Anagrams as Form Poems – Original Art or Personal Masochism?
Occasionally I will write an anagrammatic poem; one where each line is an anagram of the first one. It’s a strange little form that I believe I have invented because I certainly have never heard of anyone else subjecting themselves to this form of literary masochism.
There are plenty of poetic forms out there that dictate rhyme schemes, meter, how many syllables per line, repeating lines etc… but so far I’ve never bumped into anyone doing the anagram poem.
Granted, the computer is a great boon to the anagrammer (no, I don’t use any ‘software’ to generate words! That’s cheating).

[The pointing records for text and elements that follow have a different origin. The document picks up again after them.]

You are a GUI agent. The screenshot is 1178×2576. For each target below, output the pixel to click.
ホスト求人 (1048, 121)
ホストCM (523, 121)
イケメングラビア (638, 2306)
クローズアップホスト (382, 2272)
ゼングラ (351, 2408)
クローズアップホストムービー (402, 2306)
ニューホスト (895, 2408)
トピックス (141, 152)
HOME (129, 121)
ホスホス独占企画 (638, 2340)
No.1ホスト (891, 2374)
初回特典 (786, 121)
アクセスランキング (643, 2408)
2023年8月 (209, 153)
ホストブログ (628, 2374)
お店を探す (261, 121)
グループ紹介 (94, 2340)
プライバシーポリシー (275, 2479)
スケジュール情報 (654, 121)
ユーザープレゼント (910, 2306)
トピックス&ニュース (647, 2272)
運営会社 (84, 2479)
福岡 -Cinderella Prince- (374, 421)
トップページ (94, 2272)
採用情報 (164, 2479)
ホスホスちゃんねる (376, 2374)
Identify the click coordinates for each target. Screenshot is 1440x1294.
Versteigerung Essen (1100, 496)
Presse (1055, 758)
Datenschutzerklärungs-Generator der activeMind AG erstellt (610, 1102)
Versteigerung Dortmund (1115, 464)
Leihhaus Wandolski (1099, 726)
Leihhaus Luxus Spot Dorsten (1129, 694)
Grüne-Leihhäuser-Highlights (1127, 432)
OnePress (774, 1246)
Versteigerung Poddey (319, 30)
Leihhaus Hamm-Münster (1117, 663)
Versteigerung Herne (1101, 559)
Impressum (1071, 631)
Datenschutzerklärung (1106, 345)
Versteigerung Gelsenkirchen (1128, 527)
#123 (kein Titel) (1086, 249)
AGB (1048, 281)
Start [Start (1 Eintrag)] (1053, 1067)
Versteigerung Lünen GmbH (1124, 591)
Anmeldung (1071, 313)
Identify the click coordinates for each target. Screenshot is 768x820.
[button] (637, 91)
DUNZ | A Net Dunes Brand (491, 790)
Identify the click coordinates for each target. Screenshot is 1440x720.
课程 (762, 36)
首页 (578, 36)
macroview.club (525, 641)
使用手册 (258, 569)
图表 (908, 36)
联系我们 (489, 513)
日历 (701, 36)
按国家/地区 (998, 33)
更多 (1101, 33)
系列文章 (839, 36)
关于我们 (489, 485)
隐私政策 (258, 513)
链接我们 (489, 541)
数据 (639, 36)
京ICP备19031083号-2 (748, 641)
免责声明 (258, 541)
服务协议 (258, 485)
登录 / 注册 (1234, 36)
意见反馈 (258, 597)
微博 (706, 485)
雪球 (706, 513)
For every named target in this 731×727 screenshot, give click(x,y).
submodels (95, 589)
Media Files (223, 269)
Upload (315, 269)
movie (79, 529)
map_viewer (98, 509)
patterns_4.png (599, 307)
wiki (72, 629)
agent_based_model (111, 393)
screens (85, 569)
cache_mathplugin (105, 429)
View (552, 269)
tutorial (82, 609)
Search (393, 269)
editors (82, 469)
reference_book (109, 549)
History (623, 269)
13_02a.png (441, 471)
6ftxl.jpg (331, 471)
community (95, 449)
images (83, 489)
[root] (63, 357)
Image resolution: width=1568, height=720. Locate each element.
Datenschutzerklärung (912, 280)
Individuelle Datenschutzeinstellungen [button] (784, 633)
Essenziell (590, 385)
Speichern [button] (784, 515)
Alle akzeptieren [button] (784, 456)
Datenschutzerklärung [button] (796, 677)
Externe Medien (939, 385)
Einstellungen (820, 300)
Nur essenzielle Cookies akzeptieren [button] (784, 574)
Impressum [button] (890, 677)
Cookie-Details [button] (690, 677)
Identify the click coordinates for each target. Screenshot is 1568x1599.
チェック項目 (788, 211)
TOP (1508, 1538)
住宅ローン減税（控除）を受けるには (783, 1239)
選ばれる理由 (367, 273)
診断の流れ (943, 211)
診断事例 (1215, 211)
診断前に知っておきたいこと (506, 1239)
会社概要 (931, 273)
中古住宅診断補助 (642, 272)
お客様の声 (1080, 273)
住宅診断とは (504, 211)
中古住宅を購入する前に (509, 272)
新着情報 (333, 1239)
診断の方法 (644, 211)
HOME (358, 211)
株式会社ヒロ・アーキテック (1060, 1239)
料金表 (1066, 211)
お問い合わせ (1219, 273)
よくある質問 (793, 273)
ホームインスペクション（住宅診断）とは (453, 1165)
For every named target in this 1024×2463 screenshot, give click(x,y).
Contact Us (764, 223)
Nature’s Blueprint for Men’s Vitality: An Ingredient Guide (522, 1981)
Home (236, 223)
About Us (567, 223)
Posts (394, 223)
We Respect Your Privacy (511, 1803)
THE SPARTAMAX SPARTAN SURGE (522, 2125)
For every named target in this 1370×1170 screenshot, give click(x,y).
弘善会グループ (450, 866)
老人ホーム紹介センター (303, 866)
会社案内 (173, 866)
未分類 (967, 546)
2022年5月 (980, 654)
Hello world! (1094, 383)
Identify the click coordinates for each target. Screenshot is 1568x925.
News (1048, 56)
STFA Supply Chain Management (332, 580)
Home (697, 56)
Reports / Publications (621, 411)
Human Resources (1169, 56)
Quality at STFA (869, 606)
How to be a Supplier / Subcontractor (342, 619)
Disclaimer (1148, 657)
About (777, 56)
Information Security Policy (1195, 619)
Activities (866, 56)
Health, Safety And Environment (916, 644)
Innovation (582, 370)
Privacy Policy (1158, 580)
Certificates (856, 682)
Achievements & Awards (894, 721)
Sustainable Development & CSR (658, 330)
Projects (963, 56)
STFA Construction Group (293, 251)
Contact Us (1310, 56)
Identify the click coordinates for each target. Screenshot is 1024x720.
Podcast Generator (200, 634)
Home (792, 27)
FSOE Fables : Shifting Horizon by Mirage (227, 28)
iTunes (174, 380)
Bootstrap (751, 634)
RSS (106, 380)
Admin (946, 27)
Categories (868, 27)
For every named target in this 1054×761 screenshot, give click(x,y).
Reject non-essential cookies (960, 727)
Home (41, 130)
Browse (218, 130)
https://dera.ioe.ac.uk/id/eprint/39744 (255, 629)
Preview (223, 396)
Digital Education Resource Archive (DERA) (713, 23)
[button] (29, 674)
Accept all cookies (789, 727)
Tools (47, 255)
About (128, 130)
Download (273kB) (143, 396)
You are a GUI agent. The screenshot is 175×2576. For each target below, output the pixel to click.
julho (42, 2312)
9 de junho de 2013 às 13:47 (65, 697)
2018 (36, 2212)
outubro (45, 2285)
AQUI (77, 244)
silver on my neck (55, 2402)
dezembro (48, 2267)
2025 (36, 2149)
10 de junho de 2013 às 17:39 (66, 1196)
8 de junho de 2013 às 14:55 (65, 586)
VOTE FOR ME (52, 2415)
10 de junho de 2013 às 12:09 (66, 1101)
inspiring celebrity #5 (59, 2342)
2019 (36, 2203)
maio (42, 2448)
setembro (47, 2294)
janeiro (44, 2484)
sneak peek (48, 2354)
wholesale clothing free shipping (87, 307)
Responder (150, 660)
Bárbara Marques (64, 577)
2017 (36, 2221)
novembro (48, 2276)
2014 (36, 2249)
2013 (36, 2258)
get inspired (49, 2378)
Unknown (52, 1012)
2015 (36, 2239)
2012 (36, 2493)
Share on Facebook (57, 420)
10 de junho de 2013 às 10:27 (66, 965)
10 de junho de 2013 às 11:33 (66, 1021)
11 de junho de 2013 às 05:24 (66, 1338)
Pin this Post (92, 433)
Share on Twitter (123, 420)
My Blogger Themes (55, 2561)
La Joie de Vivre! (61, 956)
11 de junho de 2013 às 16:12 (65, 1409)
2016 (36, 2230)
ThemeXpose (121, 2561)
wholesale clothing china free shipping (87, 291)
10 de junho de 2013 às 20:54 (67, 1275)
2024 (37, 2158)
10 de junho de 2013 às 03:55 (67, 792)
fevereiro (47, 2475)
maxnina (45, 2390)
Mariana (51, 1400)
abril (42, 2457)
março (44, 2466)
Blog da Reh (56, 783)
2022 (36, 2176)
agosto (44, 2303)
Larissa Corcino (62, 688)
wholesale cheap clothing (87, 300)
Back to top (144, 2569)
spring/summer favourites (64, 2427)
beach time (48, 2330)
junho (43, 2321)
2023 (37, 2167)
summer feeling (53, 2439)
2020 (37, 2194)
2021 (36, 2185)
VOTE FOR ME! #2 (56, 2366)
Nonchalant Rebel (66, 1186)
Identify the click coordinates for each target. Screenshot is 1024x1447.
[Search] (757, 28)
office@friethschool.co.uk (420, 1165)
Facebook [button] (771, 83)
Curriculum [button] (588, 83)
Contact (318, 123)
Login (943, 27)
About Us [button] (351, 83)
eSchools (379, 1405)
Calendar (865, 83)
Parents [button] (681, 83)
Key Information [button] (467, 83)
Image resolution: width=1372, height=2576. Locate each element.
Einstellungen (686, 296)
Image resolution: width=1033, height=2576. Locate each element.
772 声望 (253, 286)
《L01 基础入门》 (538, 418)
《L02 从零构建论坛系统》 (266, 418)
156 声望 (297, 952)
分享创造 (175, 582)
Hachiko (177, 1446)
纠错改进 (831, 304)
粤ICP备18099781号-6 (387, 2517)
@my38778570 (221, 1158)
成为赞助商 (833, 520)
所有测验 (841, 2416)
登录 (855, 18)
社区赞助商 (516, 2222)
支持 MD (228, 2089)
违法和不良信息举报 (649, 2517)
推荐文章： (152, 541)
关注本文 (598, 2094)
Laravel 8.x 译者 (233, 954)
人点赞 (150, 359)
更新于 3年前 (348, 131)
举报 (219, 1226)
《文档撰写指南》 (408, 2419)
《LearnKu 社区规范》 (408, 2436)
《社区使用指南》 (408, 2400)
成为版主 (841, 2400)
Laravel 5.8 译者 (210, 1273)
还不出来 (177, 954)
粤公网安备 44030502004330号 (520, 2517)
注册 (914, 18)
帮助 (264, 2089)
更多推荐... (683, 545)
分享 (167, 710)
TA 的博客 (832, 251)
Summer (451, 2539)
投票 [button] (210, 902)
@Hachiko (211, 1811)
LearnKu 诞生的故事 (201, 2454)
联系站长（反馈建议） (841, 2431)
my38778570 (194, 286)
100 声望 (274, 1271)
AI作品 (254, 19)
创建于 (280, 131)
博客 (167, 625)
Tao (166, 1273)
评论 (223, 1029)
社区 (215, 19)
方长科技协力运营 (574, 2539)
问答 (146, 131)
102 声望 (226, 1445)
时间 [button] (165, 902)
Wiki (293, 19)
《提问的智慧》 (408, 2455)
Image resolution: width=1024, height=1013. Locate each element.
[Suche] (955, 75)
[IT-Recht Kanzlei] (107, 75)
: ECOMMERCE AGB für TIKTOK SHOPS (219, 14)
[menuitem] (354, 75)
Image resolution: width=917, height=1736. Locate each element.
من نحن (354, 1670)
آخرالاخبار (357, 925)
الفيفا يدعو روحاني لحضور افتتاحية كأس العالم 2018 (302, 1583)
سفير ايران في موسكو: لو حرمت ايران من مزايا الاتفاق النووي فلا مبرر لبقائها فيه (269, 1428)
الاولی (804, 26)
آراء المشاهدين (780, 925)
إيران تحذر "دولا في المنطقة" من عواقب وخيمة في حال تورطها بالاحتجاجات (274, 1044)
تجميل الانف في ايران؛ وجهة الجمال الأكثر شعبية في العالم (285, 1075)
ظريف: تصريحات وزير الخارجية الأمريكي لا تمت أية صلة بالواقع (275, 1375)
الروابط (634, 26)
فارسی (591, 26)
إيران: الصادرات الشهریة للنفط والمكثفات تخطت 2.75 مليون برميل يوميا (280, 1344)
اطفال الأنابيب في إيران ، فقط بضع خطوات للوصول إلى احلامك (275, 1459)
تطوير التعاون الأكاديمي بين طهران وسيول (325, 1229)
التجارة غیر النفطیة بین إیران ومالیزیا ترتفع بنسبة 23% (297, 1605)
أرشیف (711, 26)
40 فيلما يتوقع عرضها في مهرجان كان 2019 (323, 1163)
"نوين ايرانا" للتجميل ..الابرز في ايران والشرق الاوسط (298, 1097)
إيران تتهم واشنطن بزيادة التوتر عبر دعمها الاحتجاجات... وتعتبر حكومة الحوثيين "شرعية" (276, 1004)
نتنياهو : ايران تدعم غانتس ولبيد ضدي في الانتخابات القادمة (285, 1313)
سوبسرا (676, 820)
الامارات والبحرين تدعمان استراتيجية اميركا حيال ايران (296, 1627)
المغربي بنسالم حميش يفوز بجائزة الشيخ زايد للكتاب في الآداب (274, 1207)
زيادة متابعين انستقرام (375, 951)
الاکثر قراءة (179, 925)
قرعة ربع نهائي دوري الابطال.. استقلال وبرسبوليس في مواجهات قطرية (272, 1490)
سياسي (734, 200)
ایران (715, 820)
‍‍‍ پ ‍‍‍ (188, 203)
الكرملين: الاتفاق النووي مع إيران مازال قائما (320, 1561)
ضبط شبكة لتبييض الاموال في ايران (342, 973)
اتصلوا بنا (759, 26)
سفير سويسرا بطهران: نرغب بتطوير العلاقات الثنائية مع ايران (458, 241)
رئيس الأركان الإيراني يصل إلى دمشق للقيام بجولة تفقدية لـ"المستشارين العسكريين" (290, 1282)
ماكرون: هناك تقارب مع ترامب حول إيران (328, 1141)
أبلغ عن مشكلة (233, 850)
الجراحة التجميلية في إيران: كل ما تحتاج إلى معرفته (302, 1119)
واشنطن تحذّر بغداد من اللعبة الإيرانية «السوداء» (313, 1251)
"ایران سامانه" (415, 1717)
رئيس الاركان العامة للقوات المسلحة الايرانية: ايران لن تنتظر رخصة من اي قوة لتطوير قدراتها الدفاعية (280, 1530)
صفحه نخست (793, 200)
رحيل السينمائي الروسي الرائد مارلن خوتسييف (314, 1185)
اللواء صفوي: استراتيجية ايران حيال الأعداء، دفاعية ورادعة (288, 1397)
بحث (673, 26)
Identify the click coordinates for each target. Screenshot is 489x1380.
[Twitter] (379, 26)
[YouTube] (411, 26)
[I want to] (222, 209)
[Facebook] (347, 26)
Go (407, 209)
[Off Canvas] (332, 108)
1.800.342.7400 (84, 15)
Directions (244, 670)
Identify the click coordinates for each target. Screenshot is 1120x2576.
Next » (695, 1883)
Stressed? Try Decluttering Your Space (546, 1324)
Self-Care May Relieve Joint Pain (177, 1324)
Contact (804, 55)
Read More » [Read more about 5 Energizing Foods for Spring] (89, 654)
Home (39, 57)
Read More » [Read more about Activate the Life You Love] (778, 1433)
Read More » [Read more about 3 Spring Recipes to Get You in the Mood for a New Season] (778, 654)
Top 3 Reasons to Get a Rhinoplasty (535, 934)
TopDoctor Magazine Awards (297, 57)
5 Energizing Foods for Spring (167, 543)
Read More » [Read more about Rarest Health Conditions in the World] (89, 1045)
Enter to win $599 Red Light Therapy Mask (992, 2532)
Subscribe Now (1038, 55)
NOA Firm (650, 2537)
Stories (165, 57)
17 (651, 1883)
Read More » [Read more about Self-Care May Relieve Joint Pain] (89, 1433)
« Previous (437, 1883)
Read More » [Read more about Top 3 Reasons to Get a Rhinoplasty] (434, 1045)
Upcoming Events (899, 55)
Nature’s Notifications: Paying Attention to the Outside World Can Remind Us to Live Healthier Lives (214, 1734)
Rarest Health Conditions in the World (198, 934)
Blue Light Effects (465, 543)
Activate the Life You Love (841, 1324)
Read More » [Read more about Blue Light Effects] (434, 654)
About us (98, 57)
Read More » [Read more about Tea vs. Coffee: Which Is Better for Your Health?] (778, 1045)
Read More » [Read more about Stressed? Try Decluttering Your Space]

I come up with a first line, fairly long (more potential), and hopefully with a good variety of letters (‘e’ is the most commonly used letter in the English language – anyone who’s ever watched Jeopardy knows that!). Then I copy and paste it below and reduce it to a list of letters. Example. “I never thought of myself as a masochist” would look like this:
aaa eee ii ooo u c ff g hhh l mm n r ssss ttt v y
Then you start pulling the letters down and making words and creating, hopefully, intelligent lines that make some sort of sense on some plain of existence! Sometimes the original line doesn’t even make the final poem and although the result may not be earthshattering poetry, it uncovers some rich words and word combinations that you may want to use in another poem.
O Child, O Sing
I desire no long, soft moan; no witch charmed fever.
Romance carved words of this feeling in the moon.
She looms, dreaming forever, not confined. I watch
conditional freedoms grow, even from the chains
of failing memories, coveted crowns, and the horn
on the moon, sin scarred, formed of light. We cave in.
I have fed the incandescent mirrors of moon glow
I never dance far from the two omens. o child, o sing.